法話の中身を「信じること」や「信心」ということを問題にしない宗教はありません。

しかし、私たち浄土真宗では「信じます」とか、「信じています」などと、自分が信じていることを表明したり、させるようなことは、まずありません。

それどころか「信じています」と 言えば、それは 「疑っていることである」とさえいわれます。いったい、どういうことでしょう?具体的な例で考えてみます。

たとえば、アナタが今、奥さんが作ってくれた味噌汁を手にしているとします。そして、その味噌汁を飲む前に、お椀の中と奥さんの顔を交互に何度か見比べた後、奥さんに向かって、
「信じてるからね…」と言ったら、どうでしょう。

奥さんは きっと怒りますね。

「何ですか、あなた!毒なんか入れてませんよ。私のことを疑っているのですか!」…と。

これで おわかりでしょう。間違いのない、絶対大丈夫な、確かな相手に対して「信じてます」と念を押したり、確かめたりする必要はないのです。

反対に、疑わしい、何をするか信じられない相手が作った味噌汁ならば、「信じてますよ」と念を押さずには おれないのです。

間違いのない(信頼できる)自分の奥さんが作ってくれた味噌汁だから、「信じているよ」と念を押すことは、いらないのです(註:これは、あくまでお互いに愛し合い、睦み合う、良好な夫婦関係であること前提としています…あしからず(^^ゞ )

今、私たちは、どんなことがあっても、決して間違うことのない、確かな阿弥陀如来さまの お慈悲の中につつまれています。

ですから、阿弥陀さまに対して、「信じています」と念を押す必要はありません。私が 念を押そうが押すまいが、如来さまの方が 確かなのですから、こちらは、「ようこそ ようこそ」とお任せするばかりなのです。

仏さまに対して、「信じてます」というのは、「疑い」である、というのはこういう意味です。

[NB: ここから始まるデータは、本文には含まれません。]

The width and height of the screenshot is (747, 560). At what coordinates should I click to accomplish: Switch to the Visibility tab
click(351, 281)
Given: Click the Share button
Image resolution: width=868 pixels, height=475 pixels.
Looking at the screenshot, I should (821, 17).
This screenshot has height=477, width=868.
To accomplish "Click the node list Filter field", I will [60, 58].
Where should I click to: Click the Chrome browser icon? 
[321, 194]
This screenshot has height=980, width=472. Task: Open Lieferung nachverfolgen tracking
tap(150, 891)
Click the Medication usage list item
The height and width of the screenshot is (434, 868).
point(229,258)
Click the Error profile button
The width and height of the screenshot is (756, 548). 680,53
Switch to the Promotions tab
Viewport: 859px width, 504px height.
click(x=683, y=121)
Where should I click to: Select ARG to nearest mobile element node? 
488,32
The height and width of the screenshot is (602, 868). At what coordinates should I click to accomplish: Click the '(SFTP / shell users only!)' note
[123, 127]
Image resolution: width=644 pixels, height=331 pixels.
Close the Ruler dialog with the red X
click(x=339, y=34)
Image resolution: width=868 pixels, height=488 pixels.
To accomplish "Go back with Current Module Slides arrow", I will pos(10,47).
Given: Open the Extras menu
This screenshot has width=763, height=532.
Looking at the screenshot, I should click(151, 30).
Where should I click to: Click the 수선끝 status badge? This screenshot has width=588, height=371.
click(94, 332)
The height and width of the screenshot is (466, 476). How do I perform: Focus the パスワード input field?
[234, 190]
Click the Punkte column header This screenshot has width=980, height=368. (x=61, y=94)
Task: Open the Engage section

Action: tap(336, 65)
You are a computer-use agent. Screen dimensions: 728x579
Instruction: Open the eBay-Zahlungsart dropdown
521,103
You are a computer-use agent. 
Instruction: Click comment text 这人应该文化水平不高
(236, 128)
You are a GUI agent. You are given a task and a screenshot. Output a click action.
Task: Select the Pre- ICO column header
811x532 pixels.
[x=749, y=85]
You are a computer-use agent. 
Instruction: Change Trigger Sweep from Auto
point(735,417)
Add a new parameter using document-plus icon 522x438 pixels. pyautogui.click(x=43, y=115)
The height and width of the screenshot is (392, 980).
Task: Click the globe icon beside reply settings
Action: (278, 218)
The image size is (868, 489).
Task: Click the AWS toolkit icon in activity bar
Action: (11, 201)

ですから、南無阿弥陀仏は 阿弥陀さまに対して、「信じています」と伝えることではなく、阿弥陀さまの お慈悲の中につつまれている今を、「有難うございます」とよろこばせていただくお礼であると 私は聞かせていただいています。

▼ このお話は、何年か前に「石見の才市顕彰法要」にお越し下さった藤田徹文先生がお聞かせ下さったご法話の中で、私がメモに留めたことをもとに書かせていただきました。